A guy named Alex came up with the bright idea of typing in your phone number as the color code. This icky green is what my phone number produces. We'll see what happens with other people's numbers.... |
Lately I’ve been frequenting journals on the web. I never knew they existed really, I just thought personal pages were limited to hokey pictures and too many links. Who knew? Anyway, I’ve stumbled across a whole culture of people who publish their daily stories on the web. I think it’s cool. I can’t stay away. I used to visit CNN and now I crawl into other people’s lives. I must be a voyeur. With any luck I’ll get paid to do that some day. For now, though, I’ve decided to try it myself. I don’t know about getting too personal though. Sometimes I read stuff people have written and I can’t believe they’ve bared it all for the world to read. I try to be more positive and think that maybe they are brave. The moderator in me finally decides they are free to do what they wish and it doesn’t bother me one way or another. Nevertheless, some things need to remain private I think. And, if I get tired of it, I’ll just delete the whole lot. In a worse case scenario, I can just move the whole site. Internet is cool.
So I’m hopping on this bandwagon, and I got so excited about it that I decided to put off washing the dishes, put off fixing my tangled mass of hair and go for broke. Never mind that the Toshi Gas person is supposed to come by today. I’m a little worried about that. They always come by when I’m not dressed, when I haven’t showered, when there are 3 days of dishes to be done, when the plant on the deck has finally given up the ghost and is a pot of sticks with a blanket of dried leaves surrounding it, and when there are way too many shoes in the shoe pit. I know Koreans get a kick out of that: Two people live in this house, but the shoe pit is always packed with grimy shoes.
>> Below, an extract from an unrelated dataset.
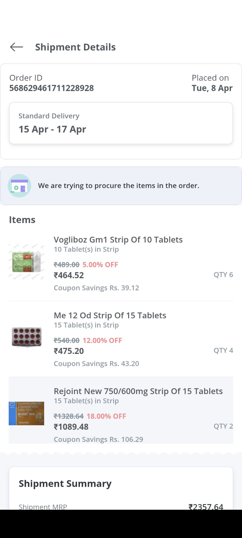Viewport: 242px width, 538px height.
Task: Open the Rejoint New product image
Action: 27,413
I figure the Toshi Gas person has seen it all. I mean, they gotta go into everybody’s place to read the gas meter, so they see all kinds of weird stuff. But, I guarantee they’ll remember the white chick with the unkempt hair, the dead plant, the pile of dirty dishes, the gritty shoes, and the overflowing bag of recyclables. It’s embarrassing. Time is on my side for right now though. It’s only 10am and I doubt they’ll swing by this early. I may still have time to do the dishes. Heck, I might even cart down that huge bag of tin cans and plastic bottles. If only the trash outside wasn’t left in the sun to bake and become even more toxic. I hate taking down the trash.
So I’m starting this and I’ll be leaving for the States soon. I guess that’ll give me lots to talk about when I get back, eh? The couple of weeks right before the trip are awesome. I have tons of energy, I’m so excited, and I feel very motivated. If only it would last! Soon I will be in Seattle, giddy as can be, but then it will be over. I’ll be back here where my life is boring and there is nothing to do outside and I’ll slink back into that indolent rut I’ve inhabited the last year and a half. I’m a slacker by nature. Slackers unite! If only we could muster the energy to do so. Right now I’m exploiting this energy. This is the time when I get stuff done - except for maybe the dishes and the household crap that salary earners seem to think is so easy, but hate to do themselves. I’m not talking about the resident salary earner, just remembering the guy downstairs remarking to me in broken English that women’s lives are easy because they only have to do housework. Housework is physically harder than any job I’ve ever had. Really. Not only is it hard for someone who likes to use her brain, but it’s hard on the body too. I look around and see ajumas here who’ve "only" had to do housework all of their lives and I see twisted dry hands and feet. They are slumped over from all the kids they carried. They look tired. Their husbands look and smell pickled.
[Later]
The Toshi Gas person never came and to think that I got busy and did all the dishes and took out all those empty bottles and cans, not to mention taming my hair, just to avoid embarrassment when it was time for the gas meter to be checked.
Been thinking more about the journal idea. I’m glad to be writing again like this. Earlier this Spring I finished a whole book - a whole book! I had never done that before. I’d start writing in books, then stop writing. Years would pass and the book would be tossed or lost. But living in Korea has provided not only time, but enough challenge in my life that I needed an outlet. So I finally finished a whole book. Problem was, I didn’t have a new blank book to start again. Any blank book won’t do. It’s gotta have the right personality; the pages have to turn in just the right way, the cover and the feel of the pages must reflect me and/or my circumstances. Few things in Seoul fit me that well.